Medicare Payments and the Two-Midnight Rule


Centers for Medicare & Medicaid Services (CMS) previously implemented a rule, known as the Two-Midnight rule, to address vulnerabilities in hospitals’ use of inpatient and outpatient stay designations, including: (i) improper payments for short inpatient stays; (ii) adverse consequences for beneficiaries of long outpatient stays, including that they may not have the required inpatient nights needed to qualify for skilled nursing facility (SNF) services; and (iii) inconsistent use of inpatient and outpatient stays among hospitals.

The Department of Health & Human Services, Office of Inspector General (OIG), in a report released last month, found that CMS paid an estimated $2.9 billion for short inpatient hospital stays that potentially could have been billed as outpatient stays in FY2014. For purposes of the rule, CMS defines a “short stay” as one that lasted less than two midnights and a “long stay” as one that lasted two midnights or longer. OIG, in reviewing this data, determined whether claims information met CMS’s criteria for payment under the rule (e.g. if the stay included an inpatient-only procedure).

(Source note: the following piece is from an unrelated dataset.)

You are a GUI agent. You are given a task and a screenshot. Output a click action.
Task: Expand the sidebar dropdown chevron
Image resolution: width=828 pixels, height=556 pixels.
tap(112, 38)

The impetus for this review and report boiled down to one main issue: On average, CMS paid three times more for a short inpatient stay than for a short outpatient stay. Conversely, for patients, co-pays are typically higher for outpatient stays.

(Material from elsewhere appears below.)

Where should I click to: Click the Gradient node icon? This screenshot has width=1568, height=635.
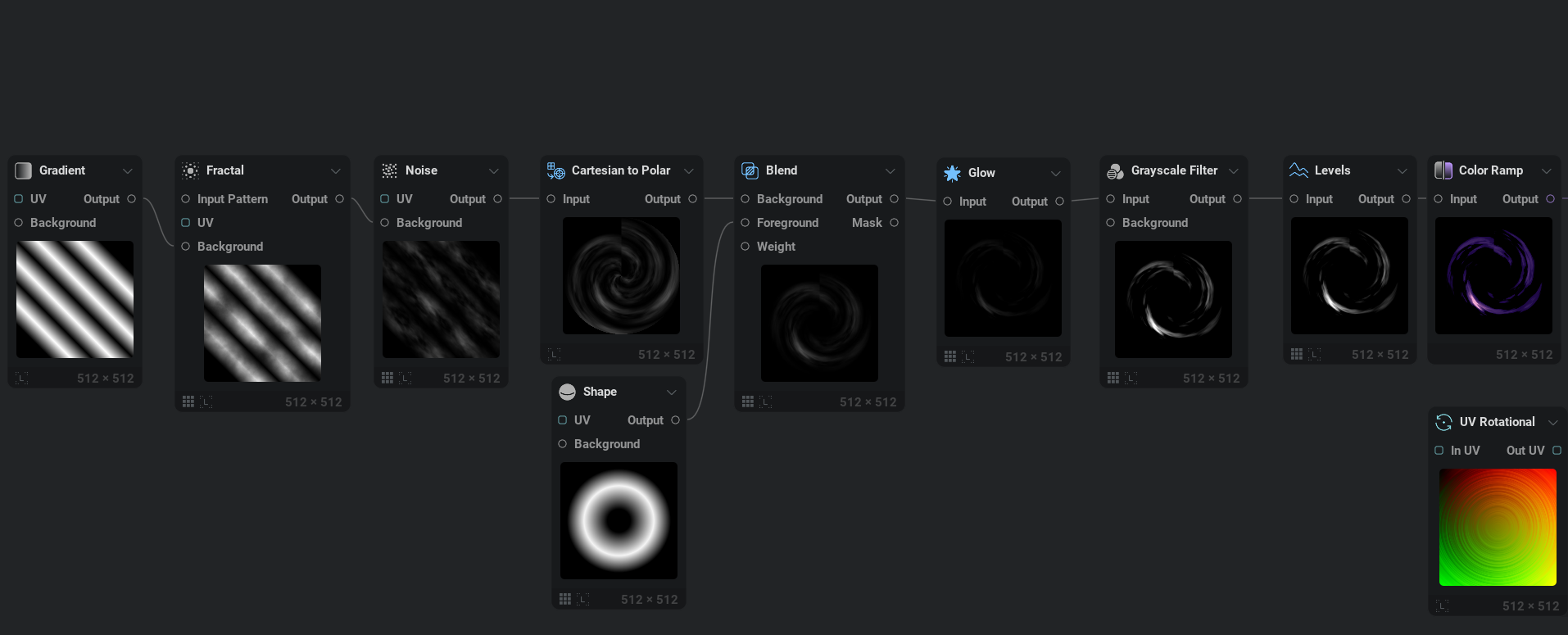click(x=24, y=170)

OIG recommended four modifications to assist CMS in determining the correct designation of stay and payment for such episodes of care: (i) conduct routine analysis of hospital billing and target for review the hospitals with high or increasing numbers of short inpatient stays that are potentially inappropriate under the rule; (ii) identify and target for review the short inpatient stays that are potentially inappropriate under the rule; (iii) analyze the potential impacts of counting time spent as an outpatient towards the required number of impatient nights for SNF services, so that beneficiaries receiving similar hospital care have similar access; and (iv) explore ways of protecting beneficiaries in outpatient stays from paying more than they would have paid as inpatients. OIG believes CMS can improve its oversight of hospital billing under the rule by implementing these recommendations, while at the same time increasing protections, both clinically and financially, for beneficiaries. CMS concurred with OIG’s recommendations.